» **ACTIVITY**
Scan the listing below. Return every line containing the string "will".

» **MATERIAL TO PROCESS**
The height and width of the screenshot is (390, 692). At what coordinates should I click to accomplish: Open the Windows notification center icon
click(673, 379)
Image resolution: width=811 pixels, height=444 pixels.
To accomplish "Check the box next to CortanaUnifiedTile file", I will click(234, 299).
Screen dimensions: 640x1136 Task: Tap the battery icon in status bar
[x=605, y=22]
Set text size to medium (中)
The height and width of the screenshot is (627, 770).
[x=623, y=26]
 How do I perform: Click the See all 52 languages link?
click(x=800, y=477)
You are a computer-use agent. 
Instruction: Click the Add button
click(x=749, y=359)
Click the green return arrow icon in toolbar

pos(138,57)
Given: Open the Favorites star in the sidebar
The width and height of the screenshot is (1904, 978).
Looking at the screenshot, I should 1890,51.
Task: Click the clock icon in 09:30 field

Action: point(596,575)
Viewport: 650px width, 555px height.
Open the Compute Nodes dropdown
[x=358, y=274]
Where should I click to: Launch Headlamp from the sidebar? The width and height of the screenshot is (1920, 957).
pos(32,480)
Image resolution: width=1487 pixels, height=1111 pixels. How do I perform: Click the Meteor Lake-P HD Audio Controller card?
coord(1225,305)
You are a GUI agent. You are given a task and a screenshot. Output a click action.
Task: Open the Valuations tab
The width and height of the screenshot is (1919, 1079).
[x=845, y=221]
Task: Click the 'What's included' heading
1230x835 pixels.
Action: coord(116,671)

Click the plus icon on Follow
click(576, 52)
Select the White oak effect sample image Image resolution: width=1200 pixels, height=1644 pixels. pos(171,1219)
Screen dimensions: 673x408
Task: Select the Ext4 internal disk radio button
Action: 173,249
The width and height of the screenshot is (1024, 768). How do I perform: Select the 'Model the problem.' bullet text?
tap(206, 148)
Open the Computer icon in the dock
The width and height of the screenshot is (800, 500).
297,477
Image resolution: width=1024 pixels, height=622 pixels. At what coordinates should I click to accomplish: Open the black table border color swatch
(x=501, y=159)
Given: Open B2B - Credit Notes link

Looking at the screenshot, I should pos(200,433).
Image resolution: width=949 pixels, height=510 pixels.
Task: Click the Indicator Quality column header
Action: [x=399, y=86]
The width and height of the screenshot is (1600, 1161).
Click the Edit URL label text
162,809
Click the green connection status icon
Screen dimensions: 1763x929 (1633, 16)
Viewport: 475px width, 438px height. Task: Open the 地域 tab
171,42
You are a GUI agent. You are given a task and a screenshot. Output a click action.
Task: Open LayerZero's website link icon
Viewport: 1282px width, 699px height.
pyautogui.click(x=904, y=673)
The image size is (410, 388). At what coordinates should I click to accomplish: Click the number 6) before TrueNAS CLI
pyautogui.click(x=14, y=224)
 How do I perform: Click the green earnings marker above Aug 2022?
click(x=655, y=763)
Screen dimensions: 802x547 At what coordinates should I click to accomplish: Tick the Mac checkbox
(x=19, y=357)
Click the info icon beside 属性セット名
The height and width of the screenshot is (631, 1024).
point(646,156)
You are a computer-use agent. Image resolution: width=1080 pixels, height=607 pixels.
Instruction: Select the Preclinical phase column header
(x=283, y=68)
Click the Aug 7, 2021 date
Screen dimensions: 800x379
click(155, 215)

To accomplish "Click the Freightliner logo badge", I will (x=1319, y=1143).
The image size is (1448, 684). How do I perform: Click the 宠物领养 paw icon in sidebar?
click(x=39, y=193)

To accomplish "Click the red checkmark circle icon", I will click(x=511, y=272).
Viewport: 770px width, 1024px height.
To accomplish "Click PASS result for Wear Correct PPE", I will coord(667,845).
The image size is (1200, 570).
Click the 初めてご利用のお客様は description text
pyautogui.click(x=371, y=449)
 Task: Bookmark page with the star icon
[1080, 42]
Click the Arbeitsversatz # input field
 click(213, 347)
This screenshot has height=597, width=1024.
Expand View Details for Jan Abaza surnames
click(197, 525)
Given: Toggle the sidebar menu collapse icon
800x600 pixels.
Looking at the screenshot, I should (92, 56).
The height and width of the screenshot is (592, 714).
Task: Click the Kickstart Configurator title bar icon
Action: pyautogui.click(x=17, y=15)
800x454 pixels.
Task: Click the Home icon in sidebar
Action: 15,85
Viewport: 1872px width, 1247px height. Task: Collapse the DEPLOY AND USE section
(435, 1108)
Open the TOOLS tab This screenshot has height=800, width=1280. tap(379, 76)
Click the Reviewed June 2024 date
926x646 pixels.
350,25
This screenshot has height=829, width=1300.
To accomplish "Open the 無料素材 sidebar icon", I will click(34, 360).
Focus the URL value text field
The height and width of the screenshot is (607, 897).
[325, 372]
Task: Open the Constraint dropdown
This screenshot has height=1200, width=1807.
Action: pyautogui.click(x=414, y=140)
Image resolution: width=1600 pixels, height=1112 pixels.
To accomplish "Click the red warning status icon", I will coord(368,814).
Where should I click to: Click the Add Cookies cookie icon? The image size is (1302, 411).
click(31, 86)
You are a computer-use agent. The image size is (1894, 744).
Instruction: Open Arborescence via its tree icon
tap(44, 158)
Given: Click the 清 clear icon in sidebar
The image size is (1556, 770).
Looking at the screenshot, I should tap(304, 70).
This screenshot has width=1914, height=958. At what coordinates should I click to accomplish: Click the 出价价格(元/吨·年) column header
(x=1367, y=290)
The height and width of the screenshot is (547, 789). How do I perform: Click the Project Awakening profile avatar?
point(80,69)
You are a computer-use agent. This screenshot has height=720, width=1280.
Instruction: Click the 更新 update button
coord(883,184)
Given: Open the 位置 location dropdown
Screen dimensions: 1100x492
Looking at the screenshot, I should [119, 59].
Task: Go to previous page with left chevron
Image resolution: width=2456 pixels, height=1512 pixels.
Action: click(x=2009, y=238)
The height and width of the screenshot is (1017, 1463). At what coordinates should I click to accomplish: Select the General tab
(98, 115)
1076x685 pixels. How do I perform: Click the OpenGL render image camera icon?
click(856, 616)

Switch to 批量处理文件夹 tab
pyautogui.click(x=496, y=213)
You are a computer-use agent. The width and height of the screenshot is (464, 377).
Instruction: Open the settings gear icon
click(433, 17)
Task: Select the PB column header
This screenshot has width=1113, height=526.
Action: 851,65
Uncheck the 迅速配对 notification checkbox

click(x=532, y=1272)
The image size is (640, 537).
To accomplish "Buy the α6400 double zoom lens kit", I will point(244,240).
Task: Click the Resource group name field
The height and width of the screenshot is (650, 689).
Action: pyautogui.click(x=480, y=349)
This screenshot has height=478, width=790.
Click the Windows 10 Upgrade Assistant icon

» **SOLUTION**
To accomplish "Check the box next to CortanaUnifiedTile file", I will click(234, 299).
To accomplish "Click the Freightliner logo badge", I will (x=1319, y=1143).
To accomplish "Click the red checkmark circle icon", I will click(x=511, y=272).
To accomplish "Click PASS result for Wear Correct PPE", I will coord(667,845).
To accomplish "Open the 無料素材 sidebar icon", I will click(34, 360).
To accomplish "Click the red warning status icon", I will coord(368,814).
To accomplish "Buy the α6400 double zoom lens kit", I will point(244,240).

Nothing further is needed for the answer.